[Pixel coordinate grounding data]
■ ■ ■ ■ ■ ■ ■
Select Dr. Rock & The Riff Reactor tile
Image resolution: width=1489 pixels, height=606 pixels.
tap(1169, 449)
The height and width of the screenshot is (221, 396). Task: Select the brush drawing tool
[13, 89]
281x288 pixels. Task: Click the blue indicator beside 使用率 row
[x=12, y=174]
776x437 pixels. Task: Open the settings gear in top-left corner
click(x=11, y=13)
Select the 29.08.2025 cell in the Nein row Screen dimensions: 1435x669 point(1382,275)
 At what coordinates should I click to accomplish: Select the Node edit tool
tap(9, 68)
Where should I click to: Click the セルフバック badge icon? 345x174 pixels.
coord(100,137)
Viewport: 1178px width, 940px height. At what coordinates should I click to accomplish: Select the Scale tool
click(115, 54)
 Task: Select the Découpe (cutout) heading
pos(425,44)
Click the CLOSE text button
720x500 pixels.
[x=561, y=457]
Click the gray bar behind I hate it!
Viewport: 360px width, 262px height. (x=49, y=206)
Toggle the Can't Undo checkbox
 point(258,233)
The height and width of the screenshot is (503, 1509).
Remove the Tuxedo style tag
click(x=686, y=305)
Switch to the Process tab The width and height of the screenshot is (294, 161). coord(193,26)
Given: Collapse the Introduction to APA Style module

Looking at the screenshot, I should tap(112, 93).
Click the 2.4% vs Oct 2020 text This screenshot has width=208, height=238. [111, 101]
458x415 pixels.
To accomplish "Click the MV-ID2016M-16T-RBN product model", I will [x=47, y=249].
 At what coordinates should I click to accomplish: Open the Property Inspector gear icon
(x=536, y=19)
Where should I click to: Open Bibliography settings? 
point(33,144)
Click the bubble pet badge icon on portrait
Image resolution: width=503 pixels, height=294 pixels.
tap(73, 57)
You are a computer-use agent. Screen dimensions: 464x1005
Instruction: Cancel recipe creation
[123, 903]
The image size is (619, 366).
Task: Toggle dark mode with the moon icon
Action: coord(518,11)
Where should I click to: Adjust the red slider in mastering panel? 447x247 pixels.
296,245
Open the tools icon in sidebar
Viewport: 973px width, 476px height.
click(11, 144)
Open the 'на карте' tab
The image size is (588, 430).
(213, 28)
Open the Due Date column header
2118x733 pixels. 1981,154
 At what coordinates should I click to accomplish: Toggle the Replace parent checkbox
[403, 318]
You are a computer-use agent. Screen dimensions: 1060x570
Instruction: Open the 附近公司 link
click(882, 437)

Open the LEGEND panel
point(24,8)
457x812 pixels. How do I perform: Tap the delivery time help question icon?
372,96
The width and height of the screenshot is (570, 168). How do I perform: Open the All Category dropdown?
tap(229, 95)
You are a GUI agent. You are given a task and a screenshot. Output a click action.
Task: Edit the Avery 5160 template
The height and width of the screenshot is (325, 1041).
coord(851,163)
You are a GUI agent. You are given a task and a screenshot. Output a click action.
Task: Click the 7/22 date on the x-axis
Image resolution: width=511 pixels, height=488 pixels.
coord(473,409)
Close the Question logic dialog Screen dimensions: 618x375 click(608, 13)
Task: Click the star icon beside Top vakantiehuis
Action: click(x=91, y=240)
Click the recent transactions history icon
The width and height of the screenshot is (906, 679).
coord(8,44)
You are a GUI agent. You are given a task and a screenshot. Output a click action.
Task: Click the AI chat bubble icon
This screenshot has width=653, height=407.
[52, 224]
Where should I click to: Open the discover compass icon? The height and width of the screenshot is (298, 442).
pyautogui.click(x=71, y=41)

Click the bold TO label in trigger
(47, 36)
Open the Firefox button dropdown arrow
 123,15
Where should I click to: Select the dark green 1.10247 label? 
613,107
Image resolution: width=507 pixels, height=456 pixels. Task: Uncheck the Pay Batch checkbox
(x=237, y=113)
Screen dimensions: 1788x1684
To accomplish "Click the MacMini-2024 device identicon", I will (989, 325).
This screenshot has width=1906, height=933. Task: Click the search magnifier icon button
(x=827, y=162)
■ ■ ■ ■ ■ ■ ■
Set down every record above exactly as given.

Result:
Select Dr. Rock & The Riff Reactor tile
Image resolution: width=1489 pixels, height=606 pixels.
tap(1169, 449)
The height and width of the screenshot is (221, 396). Task: Select the brush drawing tool
[13, 89]
281x288 pixels. Task: Click the blue indicator beside 使用率 row
[x=12, y=174]
776x437 pixels. Task: Open the settings gear in top-left corner
click(x=11, y=13)
Select the 29.08.2025 cell in the Nein row Screen dimensions: 1435x669 point(1382,275)
 At what coordinates should I click to accomplish: Select the Node edit tool
tap(9, 68)
Where should I click to: Click the セルフバック badge icon? 345x174 pixels.
coord(100,137)
Viewport: 1178px width, 940px height. At what coordinates should I click to accomplish: Select the Scale tool
click(115, 54)
 Task: Select the Découpe (cutout) heading
pos(425,44)
Click the CLOSE text button
720x500 pixels.
[x=561, y=457]
Click the gray bar behind I hate it!
Viewport: 360px width, 262px height. (x=49, y=206)
Toggle the Can't Undo checkbox
 point(258,233)
The height and width of the screenshot is (503, 1509).
Remove the Tuxedo style tag
click(x=686, y=305)
Switch to the Process tab The width and height of the screenshot is (294, 161). coord(193,26)
Given: Collapse the Introduction to APA Style module

Looking at the screenshot, I should tap(112, 93).
Click the 2.4% vs Oct 2020 text This screenshot has width=208, height=238. [111, 101]
458x415 pixels.
To accomplish "Click the MV-ID2016M-16T-RBN product model", I will [x=47, y=249].
 At what coordinates should I click to accomplish: Open the Property Inspector gear icon
(x=536, y=19)
Where should I click to: Open Bibliography settings? 
point(33,144)
Click the bubble pet badge icon on portrait
Image resolution: width=503 pixels, height=294 pixels.
tap(73, 57)
You are a computer-use agent. Screen dimensions: 464x1005
Instruction: Cancel recipe creation
[123, 903]
The image size is (619, 366).
Task: Toggle dark mode with the moon icon
Action: coord(518,11)
Where should I click to: Adjust the red slider in mastering panel? 447x247 pixels.
296,245
Open the tools icon in sidebar
Viewport: 973px width, 476px height.
click(11, 144)
Open the 'на карте' tab
The image size is (588, 430).
(213, 28)
Open the Due Date column header
2118x733 pixels. 1981,154
 At what coordinates should I click to accomplish: Toggle the Replace parent checkbox
[403, 318]
You are a computer-use agent. Screen dimensions: 1060x570
Instruction: Open the 附近公司 link
click(882, 437)

Open the LEGEND panel
point(24,8)
457x812 pixels. How do I perform: Tap the delivery time help question icon?
372,96
The width and height of the screenshot is (570, 168). How do I perform: Open the All Category dropdown?
tap(229, 95)
You are a GUI agent. You are given a task and a screenshot. Output a click action.
Task: Edit the Avery 5160 template
The height and width of the screenshot is (325, 1041).
coord(851,163)
You are a GUI agent. You are given a task and a screenshot. Output a click action.
Task: Click the 7/22 date on the x-axis
Image resolution: width=511 pixels, height=488 pixels.
coord(473,409)
Close the Question logic dialog Screen dimensions: 618x375 click(608, 13)
Task: Click the star icon beside Top vakantiehuis
Action: click(x=91, y=240)
Click the recent transactions history icon
The width and height of the screenshot is (906, 679).
coord(8,44)
You are a GUI agent. You are given a task and a screenshot. Output a click action.
Task: Click the AI chat bubble icon
This screenshot has width=653, height=407.
[52, 224]
Where should I click to: Open the discover compass icon? The height and width of the screenshot is (298, 442).
pyautogui.click(x=71, y=41)

Click the bold TO label in trigger
(47, 36)
Open the Firefox button dropdown arrow
 123,15
Where should I click to: Select the dark green 1.10247 label? 
613,107
Image resolution: width=507 pixels, height=456 pixels. Task: Uncheck the Pay Batch checkbox
(x=237, y=113)
Screen dimensions: 1788x1684
To accomplish "Click the MacMini-2024 device identicon", I will (989, 325).
This screenshot has width=1906, height=933. Task: Click the search magnifier icon button
(x=827, y=162)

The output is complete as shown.